Manche Schlachten der vorangegangenen Jahrzehnte wurde unter nur leicht veränderten Vorzeichen weitergefochten: „Madonna vs. Cindy Lauper“ oder „Michael Jackson vs. Prince“ war bereits ein Revival das alten „Beatles vs. Stones“. Hundert Jahre zuvor wurde in Wien mal ein „Johannes Brahms vs. Josef Bruckner“ ausgetragen – okay, das sind jetzt wohl zu viele Geigen für Poptheorie.
Allen gemeinsam ist die Basisstruktur der Auseinandersetzung: das angenehme wurde seines Schönklanges wegen gegen das häßliche gesetzt, das wiederum mit Relevanz brillieren konnte, welch letzteres schließlich von den Schönklanganhängern permanent entwertet werden mußte, um sich selbst nicht der Oberflächlichkeit zu zeihen. Umgekehrt verlief der Mechanismus analog.

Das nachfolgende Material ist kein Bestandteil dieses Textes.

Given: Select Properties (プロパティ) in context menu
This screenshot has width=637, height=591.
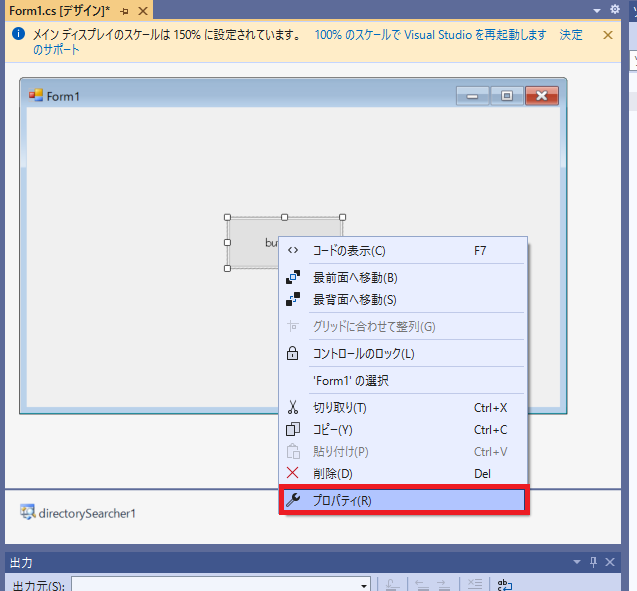Looking at the screenshot, I should (403, 500).
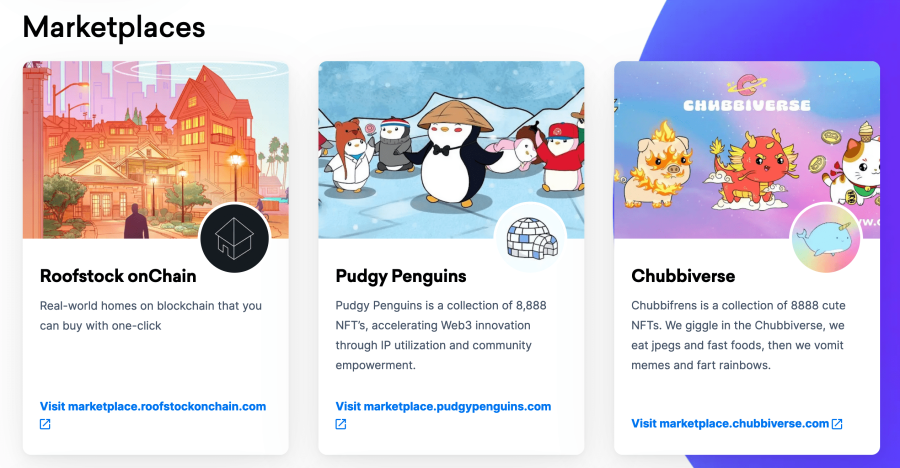Viewport: 900px width, 468px height.
Task: Click the Roofstock house logo avatar
Action: (235, 238)
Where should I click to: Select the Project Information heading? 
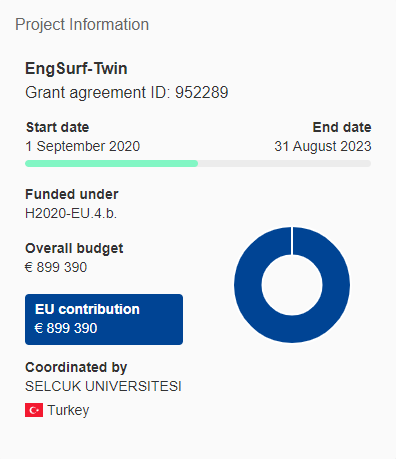tap(82, 25)
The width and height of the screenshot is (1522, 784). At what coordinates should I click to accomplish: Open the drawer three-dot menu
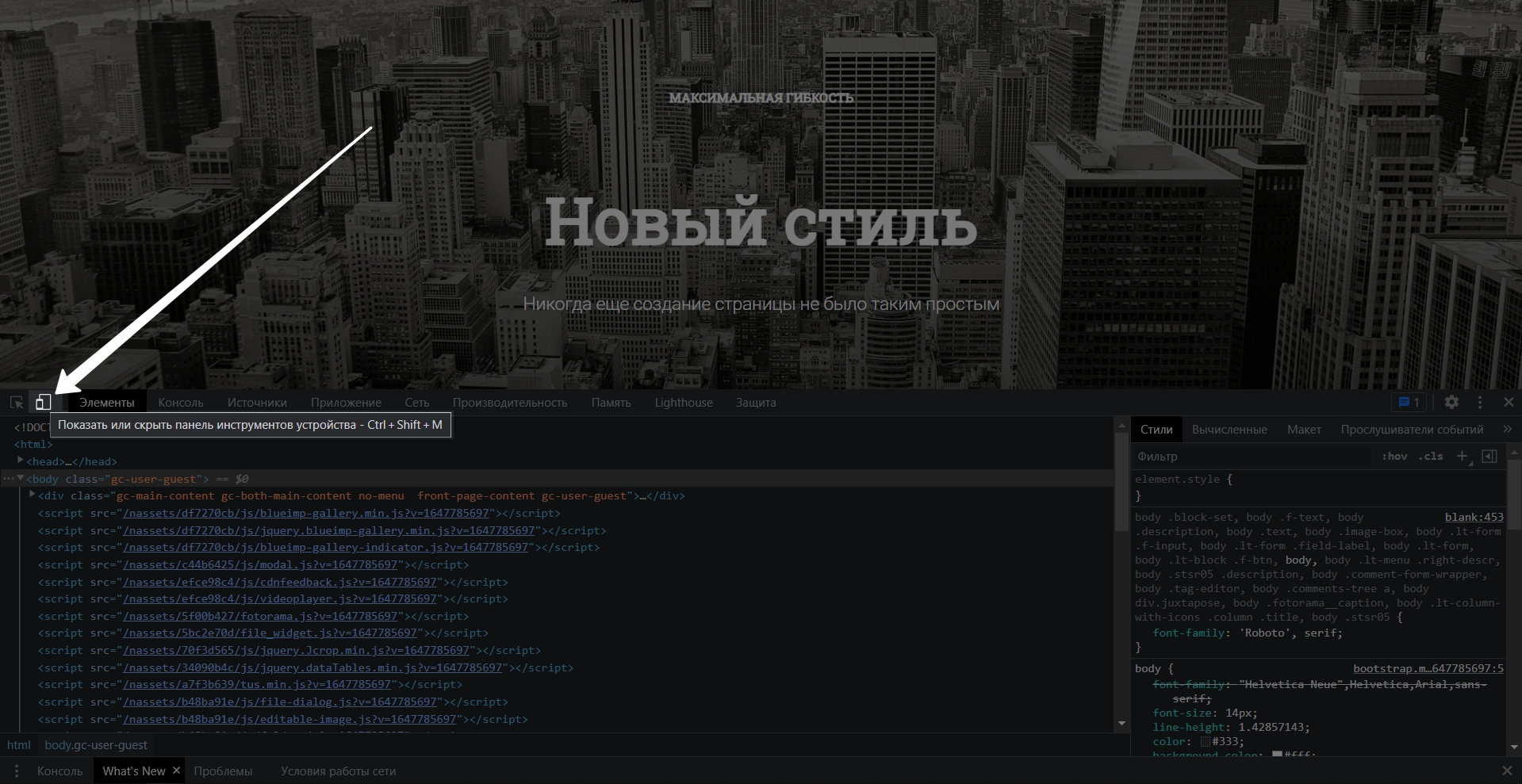[17, 771]
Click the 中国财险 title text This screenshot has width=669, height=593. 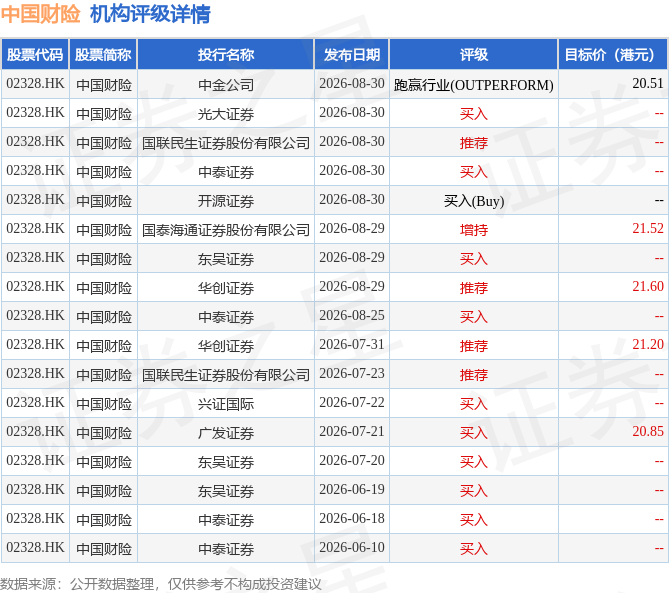(x=41, y=14)

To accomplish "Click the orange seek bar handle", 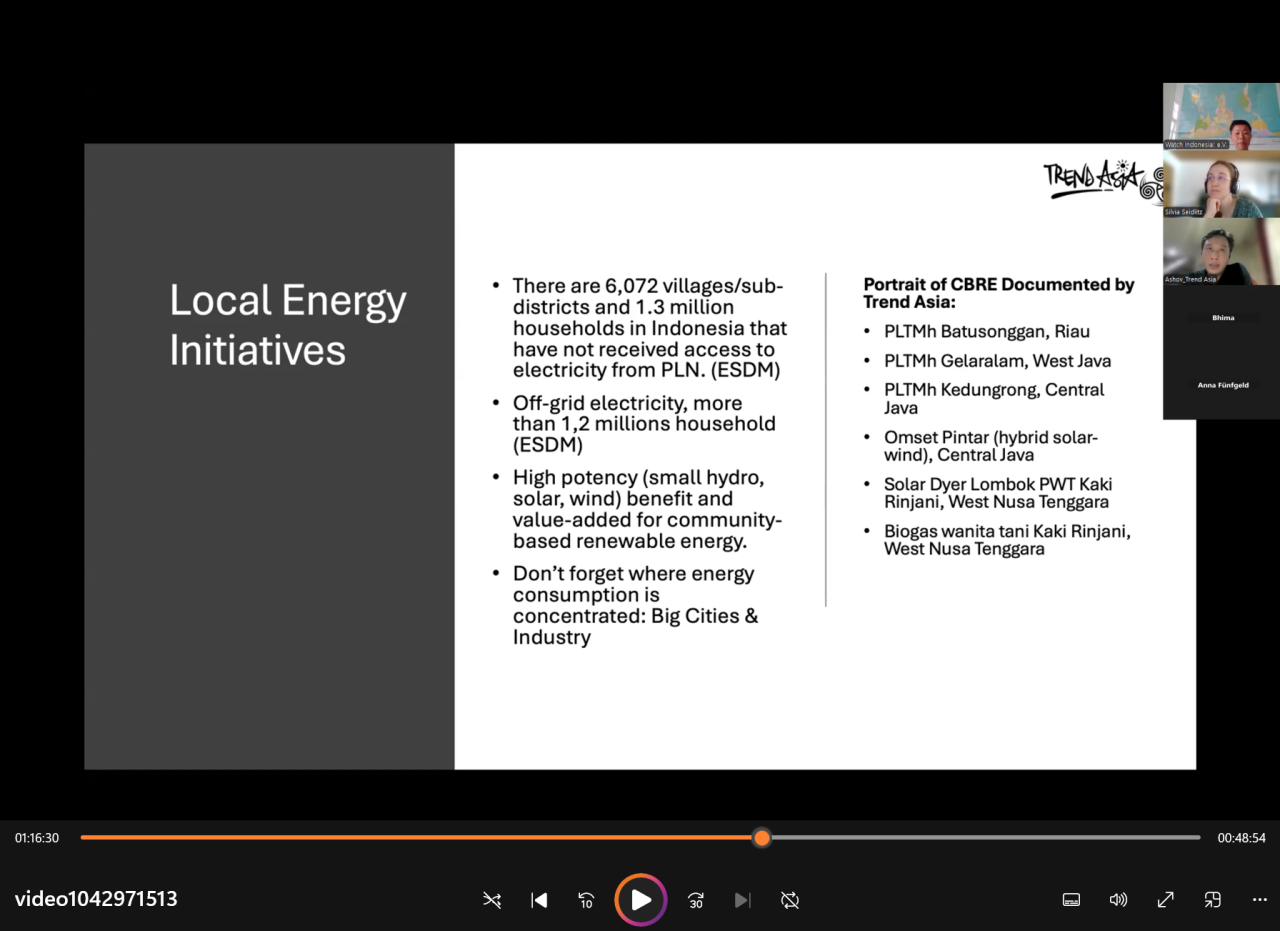I will click(762, 838).
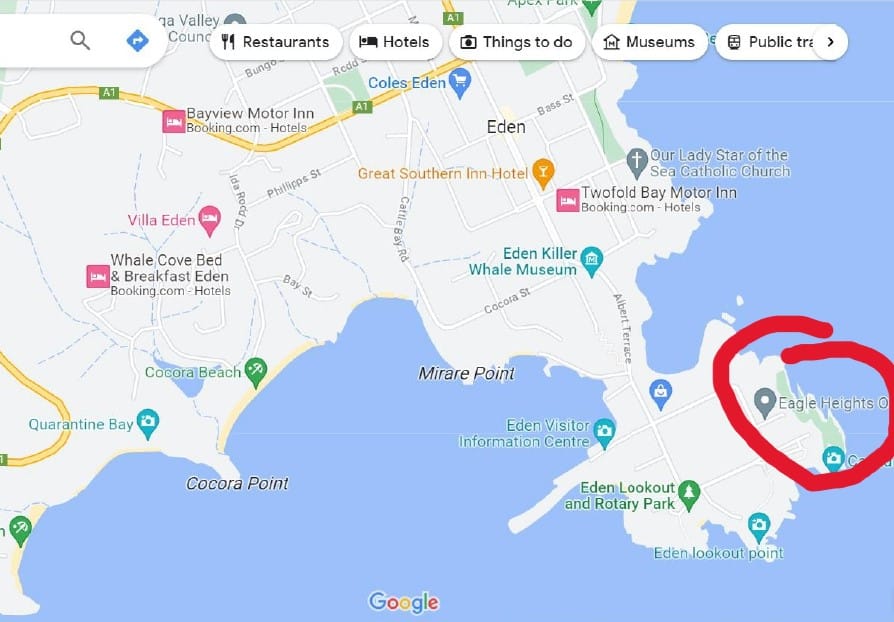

Die Siebziger hatten uns die Freiheit und den Genuß versprochen. Die 80er boten uns dann Arbeitslosigkeit und Aids. Viele der späteren Hinwendungen zum kruden Neokonservativismus lassen sich vielleicht mit dieser Zurückweisung der erhofften elterlichen Verheißung erklären. Die Hippies hatten uns einfach allen Optimismus weggekifft, fortgevögelt und aufgesoffen. Übrig blieb die schlechte Laune, die wir derzeit gerade mit ausufernden Rauch-, Fett- , Sauf-, Sex- und was-weiß-ich-was-sonst-noch-Verboten krönen. Viele, die in den 80ern Jugendliche sein mußten, waren mit Elternbildern konfrontiert, die links kaum mehr Platz zum Überholen ließen. Dafür blieb die rechte Spur frei, welche seit Mitte der 80erjahre neu vermessen wird.
Es gab Popper, Mods, Punks und noch ein paar Restrocker. Die Punks sind vielleicht die einzigen unter diesen, welche originäres Material hervorbrachten, allerdings nur unter Verweigerung, was immer sich als verweigerbar herausstellte (auch wenn es vordergründig weithergeholt scheint: hier drängt sich die Analogie zu Arnold Schönberg auf).
Alle anderen lebten vom Abkupfern und Neubewerten, wobei die Kopien allesamt exorbitant schlecht waren. Und gerade aus diesem jämmerlichen Scheitern, aus diesem erfolglosen Versuch, dem unwiederbringlich verflossenen Authentizität abzuringen, in diesem Auf-halber-Strecke-hängenbleiben liegt das Unverwechselbare der 80er. Niemand würde jemals die echten 30er mit der zahnlosen Kopie der 80er verwechseln. Dazu sind die Insignien des Manirierten einfach zu eindeutig. Es ist keineswegs das erste Mal in der Geschichte, dass das Scheitern an der Kopie unabsichtlich zu etwas neuem führte. Die 80er hingegen machten genau das zu ihrem Markenzeichen. Sie ließen noch einmal beinahe das gesamte Jahrhundert im Schnelldurchlauf Revue passieren, perlustrierten ein letztes Mal Dekade um Dekade, blickten in jede Bundfalte, wühlten unter den Nierentischen oder versuchten es mit Swing und Petticoats. Und während wir westlich der Mauer Relevanz im Vergangen suchten, begannen die Kids der Bronx bereits zu anderen Klängen zu tanzen, da rumorte es bereits im Osten. Der Rest gehört zu den Neunzigern. Ja, auch 1989 gehörte bereits dazu. Die 80er sind in diesem Sinne auch ein verkürztes Jahrzehnt.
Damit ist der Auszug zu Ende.